TOPS “Extra Effort”
February 20, 2018
There is an answer to Louisiana’s struggle with insufficient funding and rigid design of the popular Taylor Opportunity Program Scholarship (TOPS), but it requires a hard decision and compromise that politicians in Baton Rouge like Washington prefer to avoid.
Unless Louisiana is going to increase or stabilize TOPS funding, which it should, it is going to have to prioritize aid. In doing so, it should break free of the binary debate of TOPS aid based exclusively on student test scores and college attended vs. financial aid distributed based exclusively on family economic need. Best is to distribute state student financial aid based on a combination of academic performance and need.
A meaningful assessment of academic achievement takes into consideration what a student has overcome. It’s harder to be an “A” student and get a 27 on the ACT when you live in a poor household and go to a poor school with other poor kids than when you grow up the child of Donald Trump. Heck, it’s harder to be a high achieving student when you grow up in a middle-class household going to a middle-class school as opposed to those who don’t have to worry about after school work and summer jobs and whose parents can pay for fancy private schools and expensive test prep courses.
If insufficient funding for the TOPS program is responded to with an across-the-board cut as Governor Edwards proposes or a prioritization that cuts grants for working class students and increases them for those high ACT scores who benefit from private tutors among other advantages as some in the legislature propose, it will make one of the most regressive state student financial aid systems even more regressive.
A pro-rata cut in TOPS funding will lead many working class and low-income students to drop down from a four-year college to a community college, from full-time status to part-time status, or to pursue more affordable college opportunities out of state.

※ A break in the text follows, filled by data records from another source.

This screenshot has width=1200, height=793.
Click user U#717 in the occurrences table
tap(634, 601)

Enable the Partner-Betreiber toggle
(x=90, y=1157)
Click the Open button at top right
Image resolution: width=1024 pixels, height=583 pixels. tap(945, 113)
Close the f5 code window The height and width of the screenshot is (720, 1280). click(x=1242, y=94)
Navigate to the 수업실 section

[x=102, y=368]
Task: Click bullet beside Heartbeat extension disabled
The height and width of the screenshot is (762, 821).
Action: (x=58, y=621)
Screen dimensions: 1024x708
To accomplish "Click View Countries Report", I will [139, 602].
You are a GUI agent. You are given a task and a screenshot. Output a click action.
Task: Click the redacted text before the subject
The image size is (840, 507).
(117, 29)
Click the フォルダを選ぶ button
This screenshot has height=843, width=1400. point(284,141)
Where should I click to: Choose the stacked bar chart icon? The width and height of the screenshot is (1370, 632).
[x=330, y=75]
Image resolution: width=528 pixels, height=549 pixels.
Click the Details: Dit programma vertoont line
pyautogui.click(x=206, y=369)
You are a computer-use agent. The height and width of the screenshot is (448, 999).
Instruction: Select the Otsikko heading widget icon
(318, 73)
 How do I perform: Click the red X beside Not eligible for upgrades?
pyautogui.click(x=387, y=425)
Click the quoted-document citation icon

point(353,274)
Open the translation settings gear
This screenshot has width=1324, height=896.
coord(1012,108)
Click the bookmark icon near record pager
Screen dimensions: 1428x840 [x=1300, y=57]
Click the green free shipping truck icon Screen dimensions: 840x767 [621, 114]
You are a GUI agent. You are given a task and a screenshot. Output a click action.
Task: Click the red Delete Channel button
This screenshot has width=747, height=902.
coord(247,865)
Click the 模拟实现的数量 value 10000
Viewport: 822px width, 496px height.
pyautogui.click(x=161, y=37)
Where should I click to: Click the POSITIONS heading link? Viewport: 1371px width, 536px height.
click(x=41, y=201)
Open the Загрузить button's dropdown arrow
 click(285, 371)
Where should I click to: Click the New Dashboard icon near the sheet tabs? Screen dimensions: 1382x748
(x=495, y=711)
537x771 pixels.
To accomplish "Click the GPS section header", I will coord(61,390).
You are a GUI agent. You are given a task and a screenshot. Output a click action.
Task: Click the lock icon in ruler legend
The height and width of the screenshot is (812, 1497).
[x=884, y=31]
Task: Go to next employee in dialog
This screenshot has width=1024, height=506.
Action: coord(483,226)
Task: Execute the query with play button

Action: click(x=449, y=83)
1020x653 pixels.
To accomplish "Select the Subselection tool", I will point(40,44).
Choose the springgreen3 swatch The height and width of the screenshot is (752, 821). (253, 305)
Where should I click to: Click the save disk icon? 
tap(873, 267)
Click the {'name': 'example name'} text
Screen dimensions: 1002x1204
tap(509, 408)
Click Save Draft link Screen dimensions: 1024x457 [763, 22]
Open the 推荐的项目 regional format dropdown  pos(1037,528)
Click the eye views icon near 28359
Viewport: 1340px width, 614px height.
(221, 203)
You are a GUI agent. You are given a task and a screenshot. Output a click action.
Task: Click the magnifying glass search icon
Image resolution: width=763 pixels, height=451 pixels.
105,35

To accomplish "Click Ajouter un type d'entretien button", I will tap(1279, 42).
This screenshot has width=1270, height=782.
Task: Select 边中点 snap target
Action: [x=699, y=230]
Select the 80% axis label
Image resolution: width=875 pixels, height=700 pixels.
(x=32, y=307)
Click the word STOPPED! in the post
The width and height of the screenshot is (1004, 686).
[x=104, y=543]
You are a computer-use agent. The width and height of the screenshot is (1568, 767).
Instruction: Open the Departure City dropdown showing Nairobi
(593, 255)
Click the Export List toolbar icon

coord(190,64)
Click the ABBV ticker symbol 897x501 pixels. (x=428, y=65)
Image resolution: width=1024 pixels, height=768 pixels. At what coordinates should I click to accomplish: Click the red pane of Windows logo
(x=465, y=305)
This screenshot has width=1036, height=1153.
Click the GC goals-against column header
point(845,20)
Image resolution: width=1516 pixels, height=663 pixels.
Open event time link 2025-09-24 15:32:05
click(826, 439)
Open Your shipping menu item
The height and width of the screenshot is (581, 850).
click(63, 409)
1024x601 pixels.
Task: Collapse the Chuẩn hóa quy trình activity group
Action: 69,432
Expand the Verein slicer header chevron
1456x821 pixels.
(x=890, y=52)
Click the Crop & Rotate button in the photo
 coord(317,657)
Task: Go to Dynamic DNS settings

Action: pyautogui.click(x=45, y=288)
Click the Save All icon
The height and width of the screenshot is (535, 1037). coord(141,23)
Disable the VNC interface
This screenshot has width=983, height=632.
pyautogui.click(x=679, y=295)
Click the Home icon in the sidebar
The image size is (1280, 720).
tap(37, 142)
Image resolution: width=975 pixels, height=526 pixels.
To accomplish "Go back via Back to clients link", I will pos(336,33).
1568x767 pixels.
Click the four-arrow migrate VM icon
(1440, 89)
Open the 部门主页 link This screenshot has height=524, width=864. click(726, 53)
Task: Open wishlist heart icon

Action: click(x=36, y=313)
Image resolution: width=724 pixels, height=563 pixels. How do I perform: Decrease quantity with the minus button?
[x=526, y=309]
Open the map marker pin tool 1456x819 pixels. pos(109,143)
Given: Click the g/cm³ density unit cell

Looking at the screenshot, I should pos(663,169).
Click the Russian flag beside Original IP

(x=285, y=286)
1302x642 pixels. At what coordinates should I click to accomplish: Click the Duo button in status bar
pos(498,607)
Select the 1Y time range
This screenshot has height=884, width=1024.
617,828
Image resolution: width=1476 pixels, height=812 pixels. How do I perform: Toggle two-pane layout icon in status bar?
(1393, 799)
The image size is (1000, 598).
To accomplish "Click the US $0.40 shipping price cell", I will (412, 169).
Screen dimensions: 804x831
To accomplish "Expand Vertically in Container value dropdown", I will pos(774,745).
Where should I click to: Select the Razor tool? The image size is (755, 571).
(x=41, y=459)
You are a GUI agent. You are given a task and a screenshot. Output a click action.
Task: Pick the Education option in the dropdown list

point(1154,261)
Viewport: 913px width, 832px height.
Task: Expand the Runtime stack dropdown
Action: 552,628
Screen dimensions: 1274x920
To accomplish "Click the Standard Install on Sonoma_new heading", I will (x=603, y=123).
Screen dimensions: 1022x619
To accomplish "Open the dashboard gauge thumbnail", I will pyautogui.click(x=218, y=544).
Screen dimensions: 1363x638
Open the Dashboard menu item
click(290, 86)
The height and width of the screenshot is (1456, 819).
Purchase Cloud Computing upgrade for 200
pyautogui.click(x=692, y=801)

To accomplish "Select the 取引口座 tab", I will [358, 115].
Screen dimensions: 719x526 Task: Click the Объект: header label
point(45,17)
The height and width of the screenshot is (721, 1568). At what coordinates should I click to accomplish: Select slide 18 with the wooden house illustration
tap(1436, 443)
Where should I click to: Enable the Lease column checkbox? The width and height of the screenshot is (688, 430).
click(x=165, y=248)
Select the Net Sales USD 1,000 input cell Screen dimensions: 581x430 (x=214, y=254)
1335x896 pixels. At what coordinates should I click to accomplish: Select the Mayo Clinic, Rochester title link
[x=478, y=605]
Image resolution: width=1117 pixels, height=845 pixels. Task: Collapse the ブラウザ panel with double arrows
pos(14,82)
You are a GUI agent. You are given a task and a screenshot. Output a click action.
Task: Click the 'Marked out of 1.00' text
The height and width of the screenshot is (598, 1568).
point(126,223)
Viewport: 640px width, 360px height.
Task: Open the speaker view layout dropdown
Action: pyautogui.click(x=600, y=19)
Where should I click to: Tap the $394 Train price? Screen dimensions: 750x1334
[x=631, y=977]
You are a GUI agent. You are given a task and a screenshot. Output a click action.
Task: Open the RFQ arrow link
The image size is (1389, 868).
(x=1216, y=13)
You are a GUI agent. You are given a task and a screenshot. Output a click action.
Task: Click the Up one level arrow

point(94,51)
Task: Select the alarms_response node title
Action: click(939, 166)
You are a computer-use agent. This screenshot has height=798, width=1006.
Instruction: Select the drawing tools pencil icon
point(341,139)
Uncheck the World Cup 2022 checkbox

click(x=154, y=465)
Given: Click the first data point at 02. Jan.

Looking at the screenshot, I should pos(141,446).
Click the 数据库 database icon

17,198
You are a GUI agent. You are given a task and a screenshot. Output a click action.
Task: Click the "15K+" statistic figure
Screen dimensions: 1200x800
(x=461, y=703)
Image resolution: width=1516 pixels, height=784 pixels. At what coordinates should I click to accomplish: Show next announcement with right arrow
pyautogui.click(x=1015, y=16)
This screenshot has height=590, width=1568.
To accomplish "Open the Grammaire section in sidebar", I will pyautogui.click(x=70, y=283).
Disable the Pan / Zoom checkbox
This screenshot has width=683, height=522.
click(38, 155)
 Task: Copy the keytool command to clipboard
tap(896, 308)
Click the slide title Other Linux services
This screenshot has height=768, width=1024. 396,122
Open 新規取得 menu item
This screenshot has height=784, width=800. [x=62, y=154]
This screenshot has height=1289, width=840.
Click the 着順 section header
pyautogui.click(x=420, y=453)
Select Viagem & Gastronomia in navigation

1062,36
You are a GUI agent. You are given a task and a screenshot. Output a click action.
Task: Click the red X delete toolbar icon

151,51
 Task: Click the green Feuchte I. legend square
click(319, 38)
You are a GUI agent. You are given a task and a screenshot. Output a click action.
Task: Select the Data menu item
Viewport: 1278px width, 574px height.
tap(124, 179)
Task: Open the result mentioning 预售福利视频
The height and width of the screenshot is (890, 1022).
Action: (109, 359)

The research indicates the first two phenomena dramatically reduce the likelihood of degree attainment by 30 and 50 percent, respectively. The latter leads to a permanent exodus of human capital. Some 80 percent of students settle in the state where they earned a college degree.
What we recommend is a different response, a more nuanced measure of merit. Think of it as a TOPS “Extra Effort” award. Consider the following prioritization of students with funds distributed to all on a sliding scale.
We at Education Reform Now have devised an earned aid formula based on the current TOPS academic performance tiers with an “extra effort” consideration that gives an additional weight to families in the 40th to 80th income percentile and an additional weight to families in the 0 to 40th income percentile.
The effect is that in the event of insufficient TOPS funding overall, some scholarship aid is guaranteed to high achieving students at virtually all income levels and at least some financial aid is guaranteed to economically disadvantaged students at all current TOPS academic test score minimum achievement levels.
A sliding scale rewards most the students who work the hardest to come the furthest as opposed to those who work the least to get to the same spot. It’s the difference between equality and equity.
For state legislators to give up on the idea of full TOPS funding is hard, and education advocates like myself do not want them to do so. Likewise, triaging TOPS funding in a way that does not favor four-year colleges vs. community colleges or public vs. private institutions requires compromise that is not in political fashion.
But leadership requires hard decisions and thoughtful compromises. In time, the public rewards solutions over debate, policies that prioritize students over institutions, and political courage. State legislators debating TOPS should make that extra effort.